I created the Aquatic Toxicology course to follow the open pedagogy approach “in which students are active and visible participants in the construction of knowledge” (DeRosa & Robison, 2017, p. 115). This time the students create their own textbook, selecting, and writing their own chapters while transferring the knowledge to each other in the class. There are no hardcovers or boundaries.  The book is free and accessible to any student in the world. This collaborative work between the course instructor/editor and the students aimed to present perspectives in Aquatic Toxicology and to establish authors a theoretical foundation for the experience.

While Aquatic Toxicology is a post-World War II discipline, it was practiced for thousands of years.
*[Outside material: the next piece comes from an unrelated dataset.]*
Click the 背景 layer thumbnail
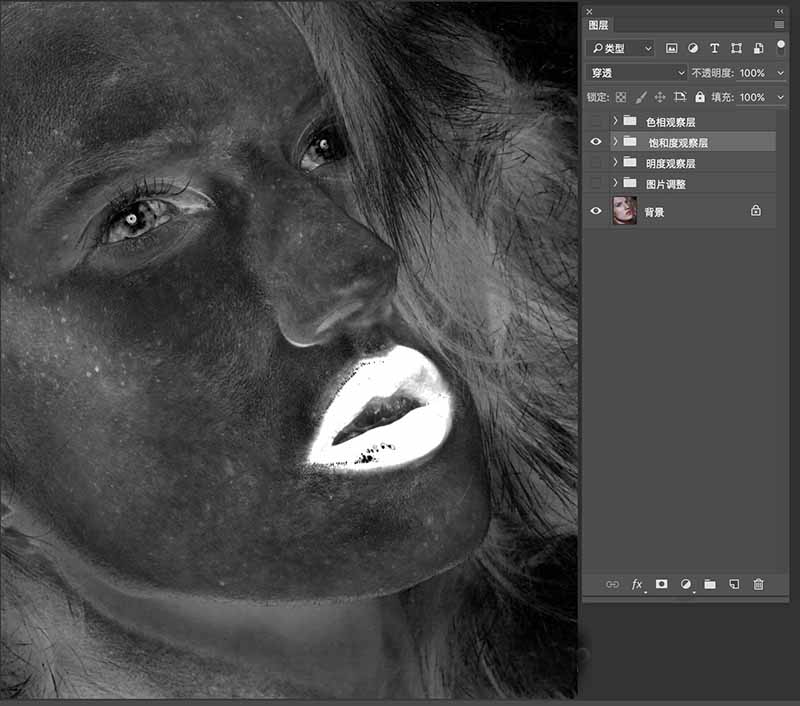The height and width of the screenshot is (706, 800). 625,211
Ancient scholars were conducting research on water pollution oblivious of the fact that such philosophy branch would be dubbed the Aquatic Toxicology many years later. It was Aristotle who invented “aquatic toxicity test” – the foundation methodology behind Aquatic Toxicology designed to assess the potential for damage to an aquatic environment. Around the year 350 BC Aristotle noticed the putrid smell arising from Athens sewage effluent streams and the downstream change in color where the effluent conjoined the pristine stream. He questioned the safety of the Athens drinking water supply and transferred midge fly (chironomids) larvae from pristine stream to the effluent in order to monitor their survival. Some 2,500 years later exposure of model species to effluents is still the basis of many toxicity tests. Later, perhaps what is known to be the first man made aquatic environmental catastrophe occurred in Ancient Rome. The elaborated network of drinking water supply and sewage disposal in large Roman towns were lead pipes that over the course of centuries leached lead into the Tiber River and build-up its deposits in the Portus – an Ancient Rome harbor. It was only recently that scientists discovered that the lead deposits in the sediments beneath Portus around 250-100 AD were many times higher than what was the natural background. Such concentration likely and significantly altered the community of benthic organisms at the harbor. Concomitantly the Roman drinking water had lead concentrations roughly 100 times higher than natural spring water, all while Ancient Romans were unaware of these facts and any associated potential health and environmental issues. History was repeating itself over the course of time and the environmental and health effects of mercury, DDT, dioxins, and other chemicals once thought to be safe, become apparent years after its introduction in the aquatic environment.

Today, Aquatic Toxicology, as a discipline, is getting an increase in global attention due to the explosive growth of the human population, dwindling clean water resources, water pollution, eutrophication, global decline in biodiversity, and increase in the number of newly synthesized chemicals evaluated by the regulatory agencies. Therefore, Aquatic Toxicology is not of interest only to toxicologist but has a much wider audience comprised of ecologists, chemists, risk managers, and environmental scientists, among others.

This Wikibook was supported by The Miller Faculty Development Fund of Iowa State University, specifically The Miller Open Education Mini-Grant. The Miller Fund was made possible by the generosity of F. Wendell Miller, who left his entire estate jointly to Iowa State University and the University of Iowa. The Miller Open Education Mini-Grants aim to support faculty development through the use of new and innovative resources in the classroom. They provide faculty with opportunities to enhance their scholarship of teaching and learning by integrating Open Educational Resources (OER) into their teaching.

This book is not finished and it will be updated with new chapters and new information each time the course is offered. I wish to extend my acknowledgments to Dr. Evrim Baran, the open pedagogy advisor, and to Dana AlZoubi, technical editor of this book.